◆ Supplied records:
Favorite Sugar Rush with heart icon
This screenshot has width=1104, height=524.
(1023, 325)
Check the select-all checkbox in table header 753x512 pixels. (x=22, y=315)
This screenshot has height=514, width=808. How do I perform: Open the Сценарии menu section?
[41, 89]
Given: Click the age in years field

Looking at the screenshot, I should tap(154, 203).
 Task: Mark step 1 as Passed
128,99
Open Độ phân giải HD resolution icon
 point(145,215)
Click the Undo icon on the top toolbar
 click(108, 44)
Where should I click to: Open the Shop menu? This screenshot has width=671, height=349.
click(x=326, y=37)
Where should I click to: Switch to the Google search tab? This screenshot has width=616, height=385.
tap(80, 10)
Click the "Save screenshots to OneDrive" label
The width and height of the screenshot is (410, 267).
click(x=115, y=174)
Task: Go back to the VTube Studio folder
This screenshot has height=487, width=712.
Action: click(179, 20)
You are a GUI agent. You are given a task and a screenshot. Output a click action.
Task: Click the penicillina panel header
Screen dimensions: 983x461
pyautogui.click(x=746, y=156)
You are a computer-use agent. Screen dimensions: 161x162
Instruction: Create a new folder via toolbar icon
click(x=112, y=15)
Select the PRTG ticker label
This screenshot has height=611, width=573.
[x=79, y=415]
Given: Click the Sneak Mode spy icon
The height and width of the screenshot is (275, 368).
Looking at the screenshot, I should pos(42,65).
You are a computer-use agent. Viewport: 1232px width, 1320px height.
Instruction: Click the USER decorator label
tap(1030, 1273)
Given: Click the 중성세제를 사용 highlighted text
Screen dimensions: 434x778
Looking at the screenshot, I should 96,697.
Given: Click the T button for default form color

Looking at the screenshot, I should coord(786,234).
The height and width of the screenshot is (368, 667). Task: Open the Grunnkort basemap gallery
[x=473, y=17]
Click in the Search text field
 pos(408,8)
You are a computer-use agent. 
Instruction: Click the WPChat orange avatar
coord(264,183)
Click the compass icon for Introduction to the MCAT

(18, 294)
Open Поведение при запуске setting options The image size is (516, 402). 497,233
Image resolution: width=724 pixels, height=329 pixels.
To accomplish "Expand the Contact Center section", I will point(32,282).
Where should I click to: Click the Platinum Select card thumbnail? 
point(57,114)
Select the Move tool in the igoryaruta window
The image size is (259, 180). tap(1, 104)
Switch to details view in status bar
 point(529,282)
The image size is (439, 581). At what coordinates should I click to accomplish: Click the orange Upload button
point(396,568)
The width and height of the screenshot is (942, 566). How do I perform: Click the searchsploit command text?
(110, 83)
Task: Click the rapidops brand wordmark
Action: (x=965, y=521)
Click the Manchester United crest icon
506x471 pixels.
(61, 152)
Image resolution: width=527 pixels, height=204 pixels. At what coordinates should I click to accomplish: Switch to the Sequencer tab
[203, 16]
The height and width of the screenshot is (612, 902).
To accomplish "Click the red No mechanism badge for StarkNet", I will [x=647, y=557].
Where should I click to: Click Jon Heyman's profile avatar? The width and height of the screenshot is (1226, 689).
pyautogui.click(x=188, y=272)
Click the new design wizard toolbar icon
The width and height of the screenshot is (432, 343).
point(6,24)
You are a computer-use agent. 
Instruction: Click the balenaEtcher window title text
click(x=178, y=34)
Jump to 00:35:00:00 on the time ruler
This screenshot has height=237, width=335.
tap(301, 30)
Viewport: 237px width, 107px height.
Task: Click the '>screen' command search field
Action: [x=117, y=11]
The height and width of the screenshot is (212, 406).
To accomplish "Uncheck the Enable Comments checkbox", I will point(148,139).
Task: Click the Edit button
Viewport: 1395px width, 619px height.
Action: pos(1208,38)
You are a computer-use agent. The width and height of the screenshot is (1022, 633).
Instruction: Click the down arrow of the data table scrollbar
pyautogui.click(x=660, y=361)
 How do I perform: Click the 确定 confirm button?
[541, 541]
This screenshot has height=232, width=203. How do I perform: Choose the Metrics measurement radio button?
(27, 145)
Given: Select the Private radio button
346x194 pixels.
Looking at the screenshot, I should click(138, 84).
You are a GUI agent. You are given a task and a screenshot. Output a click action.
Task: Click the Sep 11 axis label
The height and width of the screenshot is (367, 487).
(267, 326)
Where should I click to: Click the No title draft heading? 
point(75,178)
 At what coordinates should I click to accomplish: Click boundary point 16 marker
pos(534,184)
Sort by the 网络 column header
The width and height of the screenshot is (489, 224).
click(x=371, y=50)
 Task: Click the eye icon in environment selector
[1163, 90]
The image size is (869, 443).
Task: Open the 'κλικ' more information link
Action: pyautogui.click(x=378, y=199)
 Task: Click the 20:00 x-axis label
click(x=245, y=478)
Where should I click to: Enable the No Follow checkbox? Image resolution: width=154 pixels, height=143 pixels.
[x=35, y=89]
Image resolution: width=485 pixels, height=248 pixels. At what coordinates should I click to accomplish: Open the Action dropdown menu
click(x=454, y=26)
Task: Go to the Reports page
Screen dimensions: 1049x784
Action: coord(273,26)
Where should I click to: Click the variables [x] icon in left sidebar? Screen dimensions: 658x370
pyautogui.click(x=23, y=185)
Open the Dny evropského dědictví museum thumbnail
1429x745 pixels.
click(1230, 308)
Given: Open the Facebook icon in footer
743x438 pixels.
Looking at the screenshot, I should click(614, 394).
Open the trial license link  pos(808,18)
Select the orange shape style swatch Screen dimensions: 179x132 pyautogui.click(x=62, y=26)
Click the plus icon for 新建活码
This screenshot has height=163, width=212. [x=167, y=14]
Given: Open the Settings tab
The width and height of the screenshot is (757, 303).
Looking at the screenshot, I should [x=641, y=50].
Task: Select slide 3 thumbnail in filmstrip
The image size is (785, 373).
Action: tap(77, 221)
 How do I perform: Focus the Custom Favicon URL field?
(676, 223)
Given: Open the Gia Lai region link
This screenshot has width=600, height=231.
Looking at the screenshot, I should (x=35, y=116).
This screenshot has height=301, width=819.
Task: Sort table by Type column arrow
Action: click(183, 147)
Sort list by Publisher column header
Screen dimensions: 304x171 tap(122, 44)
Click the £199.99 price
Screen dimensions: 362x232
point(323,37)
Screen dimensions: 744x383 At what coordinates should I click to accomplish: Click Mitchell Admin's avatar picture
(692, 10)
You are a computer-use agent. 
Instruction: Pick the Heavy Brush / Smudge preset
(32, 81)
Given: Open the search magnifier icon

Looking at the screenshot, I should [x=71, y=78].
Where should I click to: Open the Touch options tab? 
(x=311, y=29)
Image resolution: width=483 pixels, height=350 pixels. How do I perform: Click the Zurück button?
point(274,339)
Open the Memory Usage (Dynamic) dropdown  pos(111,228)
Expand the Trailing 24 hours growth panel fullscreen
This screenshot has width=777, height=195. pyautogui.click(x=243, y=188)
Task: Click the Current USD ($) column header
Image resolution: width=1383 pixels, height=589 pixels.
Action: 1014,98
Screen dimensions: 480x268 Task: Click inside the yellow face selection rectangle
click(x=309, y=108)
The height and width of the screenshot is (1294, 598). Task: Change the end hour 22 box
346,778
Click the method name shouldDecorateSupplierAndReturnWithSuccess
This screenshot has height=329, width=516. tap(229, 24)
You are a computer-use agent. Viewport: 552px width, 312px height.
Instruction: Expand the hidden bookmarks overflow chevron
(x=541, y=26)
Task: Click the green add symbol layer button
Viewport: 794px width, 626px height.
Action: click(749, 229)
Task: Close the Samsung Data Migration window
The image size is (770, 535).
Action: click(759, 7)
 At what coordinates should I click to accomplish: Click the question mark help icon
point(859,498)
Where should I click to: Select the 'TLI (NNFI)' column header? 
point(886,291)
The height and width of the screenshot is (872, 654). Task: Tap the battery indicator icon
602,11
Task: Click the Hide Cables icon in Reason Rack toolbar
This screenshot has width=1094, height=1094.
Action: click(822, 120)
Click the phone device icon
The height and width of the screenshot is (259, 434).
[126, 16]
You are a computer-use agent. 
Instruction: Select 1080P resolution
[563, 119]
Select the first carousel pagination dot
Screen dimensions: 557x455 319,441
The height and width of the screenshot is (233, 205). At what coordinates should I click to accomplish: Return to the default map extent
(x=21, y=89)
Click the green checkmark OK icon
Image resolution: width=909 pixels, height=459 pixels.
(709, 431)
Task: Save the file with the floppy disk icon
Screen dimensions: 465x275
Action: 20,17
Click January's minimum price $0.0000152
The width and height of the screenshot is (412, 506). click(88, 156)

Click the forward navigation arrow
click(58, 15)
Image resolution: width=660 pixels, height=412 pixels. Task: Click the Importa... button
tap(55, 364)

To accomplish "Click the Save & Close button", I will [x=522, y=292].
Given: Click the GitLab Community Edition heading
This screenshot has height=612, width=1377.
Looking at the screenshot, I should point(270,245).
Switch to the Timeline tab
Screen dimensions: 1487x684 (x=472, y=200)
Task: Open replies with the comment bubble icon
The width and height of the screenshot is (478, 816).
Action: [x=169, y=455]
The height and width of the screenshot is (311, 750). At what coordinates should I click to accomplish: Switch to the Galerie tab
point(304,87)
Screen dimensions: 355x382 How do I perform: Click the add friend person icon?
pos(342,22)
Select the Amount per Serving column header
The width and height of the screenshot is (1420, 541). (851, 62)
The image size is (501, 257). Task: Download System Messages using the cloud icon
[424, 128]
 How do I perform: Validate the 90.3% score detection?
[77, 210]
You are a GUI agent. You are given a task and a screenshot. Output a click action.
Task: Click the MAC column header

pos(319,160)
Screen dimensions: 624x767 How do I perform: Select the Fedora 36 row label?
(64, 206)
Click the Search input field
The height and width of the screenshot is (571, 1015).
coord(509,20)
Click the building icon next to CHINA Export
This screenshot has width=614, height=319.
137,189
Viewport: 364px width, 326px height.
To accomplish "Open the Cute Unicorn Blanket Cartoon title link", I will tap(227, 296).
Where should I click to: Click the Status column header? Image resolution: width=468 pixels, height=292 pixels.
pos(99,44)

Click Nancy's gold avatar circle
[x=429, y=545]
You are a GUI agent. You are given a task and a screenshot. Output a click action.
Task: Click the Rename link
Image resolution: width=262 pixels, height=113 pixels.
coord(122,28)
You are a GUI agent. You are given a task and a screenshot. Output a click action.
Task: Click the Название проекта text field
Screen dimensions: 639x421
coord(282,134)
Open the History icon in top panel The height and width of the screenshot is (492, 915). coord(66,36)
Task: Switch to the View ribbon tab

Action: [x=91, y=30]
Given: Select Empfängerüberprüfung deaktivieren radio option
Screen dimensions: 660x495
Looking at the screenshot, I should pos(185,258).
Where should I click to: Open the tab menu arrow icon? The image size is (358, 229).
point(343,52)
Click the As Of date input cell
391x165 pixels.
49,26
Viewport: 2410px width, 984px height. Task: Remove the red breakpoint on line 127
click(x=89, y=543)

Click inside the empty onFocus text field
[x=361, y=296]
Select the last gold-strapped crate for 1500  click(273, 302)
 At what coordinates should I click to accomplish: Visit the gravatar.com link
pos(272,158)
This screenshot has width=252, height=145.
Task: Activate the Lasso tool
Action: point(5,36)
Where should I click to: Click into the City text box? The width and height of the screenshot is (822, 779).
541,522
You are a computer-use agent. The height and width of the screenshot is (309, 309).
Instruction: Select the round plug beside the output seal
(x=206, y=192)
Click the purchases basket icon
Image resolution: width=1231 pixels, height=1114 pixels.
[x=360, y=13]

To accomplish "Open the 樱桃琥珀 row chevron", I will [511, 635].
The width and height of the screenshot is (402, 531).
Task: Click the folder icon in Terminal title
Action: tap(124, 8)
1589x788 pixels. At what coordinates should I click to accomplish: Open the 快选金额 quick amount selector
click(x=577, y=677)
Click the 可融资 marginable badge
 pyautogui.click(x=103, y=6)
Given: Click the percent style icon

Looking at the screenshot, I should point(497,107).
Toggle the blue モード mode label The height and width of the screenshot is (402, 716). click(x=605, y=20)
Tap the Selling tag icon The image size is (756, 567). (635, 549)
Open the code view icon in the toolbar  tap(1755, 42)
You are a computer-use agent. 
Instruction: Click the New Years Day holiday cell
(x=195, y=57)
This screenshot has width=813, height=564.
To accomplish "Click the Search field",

◆ Instructions for the task: For each line of the material that includes the word "Save", make a copy.

◆ Reply to the task:
Click the "Save screenshots to OneDrive" label
Task: Save the file with the floppy disk icon
To accomplish "Click the Save & Close button", I will [x=522, y=292].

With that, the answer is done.